• _ASSIGNED TASK_
Copy the listing from the line that contains "This screenshot has width=1051, height=613." through the line that contains "x-tick-label: 1.0 is", switching "Describe" to "Identify" and keeping everything else identical.

(LISTED RECORDS begins)

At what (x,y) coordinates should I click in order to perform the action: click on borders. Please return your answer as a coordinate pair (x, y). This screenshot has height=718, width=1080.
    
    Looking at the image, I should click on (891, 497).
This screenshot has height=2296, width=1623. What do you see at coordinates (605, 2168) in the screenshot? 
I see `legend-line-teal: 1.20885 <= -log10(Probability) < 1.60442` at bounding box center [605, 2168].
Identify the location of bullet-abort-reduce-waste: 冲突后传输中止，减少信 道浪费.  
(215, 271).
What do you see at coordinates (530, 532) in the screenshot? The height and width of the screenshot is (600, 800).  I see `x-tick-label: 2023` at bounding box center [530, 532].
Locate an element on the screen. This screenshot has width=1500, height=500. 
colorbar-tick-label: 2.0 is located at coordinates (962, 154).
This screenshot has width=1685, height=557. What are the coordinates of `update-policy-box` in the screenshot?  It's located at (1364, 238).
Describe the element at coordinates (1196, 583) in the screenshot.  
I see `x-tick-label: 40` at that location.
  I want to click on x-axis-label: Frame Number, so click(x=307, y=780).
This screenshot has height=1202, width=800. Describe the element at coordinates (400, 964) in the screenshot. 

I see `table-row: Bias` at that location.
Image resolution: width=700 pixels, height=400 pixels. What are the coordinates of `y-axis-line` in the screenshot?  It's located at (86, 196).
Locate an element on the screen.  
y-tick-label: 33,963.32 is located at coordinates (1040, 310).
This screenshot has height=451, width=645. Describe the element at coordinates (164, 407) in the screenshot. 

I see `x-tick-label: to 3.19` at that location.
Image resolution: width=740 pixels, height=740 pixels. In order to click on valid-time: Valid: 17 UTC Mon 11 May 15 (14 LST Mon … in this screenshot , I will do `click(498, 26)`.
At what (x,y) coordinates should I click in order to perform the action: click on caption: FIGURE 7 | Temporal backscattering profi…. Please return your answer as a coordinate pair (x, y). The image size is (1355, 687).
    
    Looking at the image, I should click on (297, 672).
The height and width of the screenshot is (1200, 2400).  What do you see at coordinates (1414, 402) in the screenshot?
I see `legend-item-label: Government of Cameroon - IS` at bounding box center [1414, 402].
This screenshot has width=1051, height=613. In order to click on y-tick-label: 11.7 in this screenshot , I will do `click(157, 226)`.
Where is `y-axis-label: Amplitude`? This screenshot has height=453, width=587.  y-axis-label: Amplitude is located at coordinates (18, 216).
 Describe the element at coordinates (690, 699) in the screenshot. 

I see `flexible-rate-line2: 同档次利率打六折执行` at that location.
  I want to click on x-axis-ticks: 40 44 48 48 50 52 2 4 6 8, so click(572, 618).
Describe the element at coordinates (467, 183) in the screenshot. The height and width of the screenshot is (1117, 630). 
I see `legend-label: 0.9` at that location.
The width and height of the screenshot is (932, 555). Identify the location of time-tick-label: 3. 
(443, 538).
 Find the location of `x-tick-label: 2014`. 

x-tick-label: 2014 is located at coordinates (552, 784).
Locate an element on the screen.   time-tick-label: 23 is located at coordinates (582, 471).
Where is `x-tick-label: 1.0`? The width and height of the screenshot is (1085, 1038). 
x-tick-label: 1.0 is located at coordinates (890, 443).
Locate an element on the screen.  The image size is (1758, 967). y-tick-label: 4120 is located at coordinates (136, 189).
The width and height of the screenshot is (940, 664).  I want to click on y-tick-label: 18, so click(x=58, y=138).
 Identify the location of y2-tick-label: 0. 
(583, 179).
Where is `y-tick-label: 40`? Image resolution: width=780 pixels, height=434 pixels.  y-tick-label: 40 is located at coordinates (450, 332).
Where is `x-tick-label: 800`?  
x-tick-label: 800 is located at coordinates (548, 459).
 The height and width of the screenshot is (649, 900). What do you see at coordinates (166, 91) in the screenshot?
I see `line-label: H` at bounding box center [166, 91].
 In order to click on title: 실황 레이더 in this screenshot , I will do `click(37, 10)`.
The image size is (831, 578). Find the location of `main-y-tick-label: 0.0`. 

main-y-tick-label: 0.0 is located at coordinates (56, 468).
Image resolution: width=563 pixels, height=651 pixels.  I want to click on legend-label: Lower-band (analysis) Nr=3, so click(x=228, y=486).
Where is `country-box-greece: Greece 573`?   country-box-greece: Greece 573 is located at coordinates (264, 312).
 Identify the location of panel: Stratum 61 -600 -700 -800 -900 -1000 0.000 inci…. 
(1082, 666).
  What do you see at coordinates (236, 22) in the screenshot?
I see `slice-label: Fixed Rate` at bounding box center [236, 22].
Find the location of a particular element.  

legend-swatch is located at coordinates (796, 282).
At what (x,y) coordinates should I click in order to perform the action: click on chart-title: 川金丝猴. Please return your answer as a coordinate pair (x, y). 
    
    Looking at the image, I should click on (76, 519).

(LISTED RECORDS ends)

• _REPLY TO THE EXERCISE_
This screenshot has width=1051, height=613. In order to click on y-tick-label: 11.7 in this screenshot , I will do `click(157, 226)`.
Where is `y-axis-label: Amplitude`? This screenshot has height=453, width=587.  y-axis-label: Amplitude is located at coordinates (18, 216).
 Identify the element at coordinates (690, 699) in the screenshot. 

I see `flexible-rate-line2: 同档次利率打六折执行` at that location.
  I want to click on x-axis-ticks: 40 44 48 48 50 52 2 4 6 8, so click(572, 618).
Identify the element at coordinates (467, 183) in the screenshot. The height and width of the screenshot is (1117, 630). 
I see `legend-label: 0.9` at that location.
The width and height of the screenshot is (932, 555). Identify the location of time-tick-label: 3. 
(443, 538).
 Find the location of `x-tick-label: 2014`. 

x-tick-label: 2014 is located at coordinates (552, 784).
Locate an element on the screen.   time-tick-label: 23 is located at coordinates (582, 471).
Where is `x-tick-label: 1.0`? The width and height of the screenshot is (1085, 1038). 
x-tick-label: 1.0 is located at coordinates (890, 443).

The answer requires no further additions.